Severus Snape, who was ordered to replace all the detergent used to keep mops looking luscious with an acidic potion.


----------



## I liek Squirtles (Sep 15, 2014)

This potion ate out the bottom of the mops; however, the populace was only interested in the stick part. The people of Far Far Away are a nasty people.


----------



## Kung Fu Ferret (Sep 15, 2014)

And they began to make fishing rods out of the stick part of the mops in order to please their god, Kanye West.


----------



## kyeugh (Sep 16, 2014)

Kung Fu Ferret said:


> And they began to make fishing rods out of the stick part of the mops in order to please their god, Shrek.

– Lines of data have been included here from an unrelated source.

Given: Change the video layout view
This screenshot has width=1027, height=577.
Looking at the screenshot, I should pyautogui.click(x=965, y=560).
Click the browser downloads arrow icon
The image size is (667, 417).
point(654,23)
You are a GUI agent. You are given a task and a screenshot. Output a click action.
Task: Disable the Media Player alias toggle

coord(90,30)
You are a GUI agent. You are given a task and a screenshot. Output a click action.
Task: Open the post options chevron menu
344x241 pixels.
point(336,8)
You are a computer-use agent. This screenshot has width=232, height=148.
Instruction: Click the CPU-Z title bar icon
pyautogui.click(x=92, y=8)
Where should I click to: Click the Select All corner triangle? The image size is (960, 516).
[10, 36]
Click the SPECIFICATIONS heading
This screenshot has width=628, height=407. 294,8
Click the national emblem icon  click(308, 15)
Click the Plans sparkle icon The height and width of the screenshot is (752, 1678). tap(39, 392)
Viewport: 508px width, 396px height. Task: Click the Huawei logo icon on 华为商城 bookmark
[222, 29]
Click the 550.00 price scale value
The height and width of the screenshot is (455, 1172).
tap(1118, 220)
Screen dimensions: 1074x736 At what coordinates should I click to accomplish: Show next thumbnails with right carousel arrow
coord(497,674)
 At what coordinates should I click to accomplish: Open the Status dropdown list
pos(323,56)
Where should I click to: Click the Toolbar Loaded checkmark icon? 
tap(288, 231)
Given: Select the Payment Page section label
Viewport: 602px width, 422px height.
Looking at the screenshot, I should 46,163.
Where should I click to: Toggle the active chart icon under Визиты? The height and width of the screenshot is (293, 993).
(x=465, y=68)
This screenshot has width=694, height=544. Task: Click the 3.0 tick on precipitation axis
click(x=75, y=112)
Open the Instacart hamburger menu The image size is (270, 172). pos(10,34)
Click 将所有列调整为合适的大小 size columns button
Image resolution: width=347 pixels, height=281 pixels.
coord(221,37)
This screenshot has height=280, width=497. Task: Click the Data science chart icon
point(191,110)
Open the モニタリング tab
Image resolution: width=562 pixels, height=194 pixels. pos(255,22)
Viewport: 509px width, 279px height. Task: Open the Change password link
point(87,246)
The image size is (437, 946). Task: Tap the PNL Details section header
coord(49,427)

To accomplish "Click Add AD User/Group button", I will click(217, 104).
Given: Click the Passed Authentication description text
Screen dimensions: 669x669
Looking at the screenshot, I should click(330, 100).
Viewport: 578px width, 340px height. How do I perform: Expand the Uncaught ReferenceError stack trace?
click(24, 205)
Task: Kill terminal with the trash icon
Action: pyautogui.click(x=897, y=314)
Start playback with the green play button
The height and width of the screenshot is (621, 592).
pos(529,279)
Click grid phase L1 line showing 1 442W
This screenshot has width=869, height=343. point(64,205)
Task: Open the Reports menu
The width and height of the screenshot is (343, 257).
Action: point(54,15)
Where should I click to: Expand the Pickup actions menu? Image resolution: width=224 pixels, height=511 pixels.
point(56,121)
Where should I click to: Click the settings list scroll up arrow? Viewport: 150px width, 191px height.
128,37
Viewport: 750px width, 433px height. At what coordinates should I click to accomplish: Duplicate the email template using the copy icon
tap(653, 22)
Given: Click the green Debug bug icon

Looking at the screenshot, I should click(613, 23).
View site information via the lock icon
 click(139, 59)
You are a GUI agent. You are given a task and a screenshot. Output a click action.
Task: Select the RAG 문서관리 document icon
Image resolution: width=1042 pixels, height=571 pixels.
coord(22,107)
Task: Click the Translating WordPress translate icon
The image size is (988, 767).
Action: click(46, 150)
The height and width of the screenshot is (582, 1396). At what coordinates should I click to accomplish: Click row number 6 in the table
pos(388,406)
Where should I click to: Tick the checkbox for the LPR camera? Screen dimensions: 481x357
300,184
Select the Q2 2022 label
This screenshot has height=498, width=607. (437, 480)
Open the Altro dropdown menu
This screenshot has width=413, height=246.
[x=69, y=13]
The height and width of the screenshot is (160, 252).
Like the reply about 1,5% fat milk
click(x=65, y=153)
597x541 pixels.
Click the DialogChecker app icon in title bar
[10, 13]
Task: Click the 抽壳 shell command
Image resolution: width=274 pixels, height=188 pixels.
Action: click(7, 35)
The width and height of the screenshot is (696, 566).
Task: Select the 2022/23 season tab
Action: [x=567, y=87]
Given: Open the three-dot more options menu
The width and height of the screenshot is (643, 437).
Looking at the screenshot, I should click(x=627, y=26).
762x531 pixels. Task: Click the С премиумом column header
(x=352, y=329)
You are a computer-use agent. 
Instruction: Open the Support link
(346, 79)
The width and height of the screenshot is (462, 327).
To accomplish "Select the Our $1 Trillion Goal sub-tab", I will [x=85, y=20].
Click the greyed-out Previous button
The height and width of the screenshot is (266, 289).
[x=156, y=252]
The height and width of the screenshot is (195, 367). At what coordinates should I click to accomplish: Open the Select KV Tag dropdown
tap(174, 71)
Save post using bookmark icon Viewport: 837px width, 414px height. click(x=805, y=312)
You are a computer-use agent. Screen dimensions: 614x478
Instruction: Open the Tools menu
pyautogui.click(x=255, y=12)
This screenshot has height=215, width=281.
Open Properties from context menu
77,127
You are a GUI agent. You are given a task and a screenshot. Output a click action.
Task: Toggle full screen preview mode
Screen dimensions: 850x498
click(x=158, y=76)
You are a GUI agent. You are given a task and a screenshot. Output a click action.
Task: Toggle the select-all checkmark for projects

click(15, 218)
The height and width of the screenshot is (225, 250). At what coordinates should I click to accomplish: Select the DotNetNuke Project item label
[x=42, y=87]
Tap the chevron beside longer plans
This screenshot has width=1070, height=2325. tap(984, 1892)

There, I fixed that for you.

However, the fishing rods didn't seem to hold very well, as wood wasn't very malleable and it was very difficult to detect bites on your hook.


----------



## Kung Fu Ferret (Sep 16, 2014)

Dazel said:


> There, I fixed that for you.
> 
> However, the fishing rods didn't seem to hold very well, as wood wasn't very malleable and it was very difficult to detect bites on your hook.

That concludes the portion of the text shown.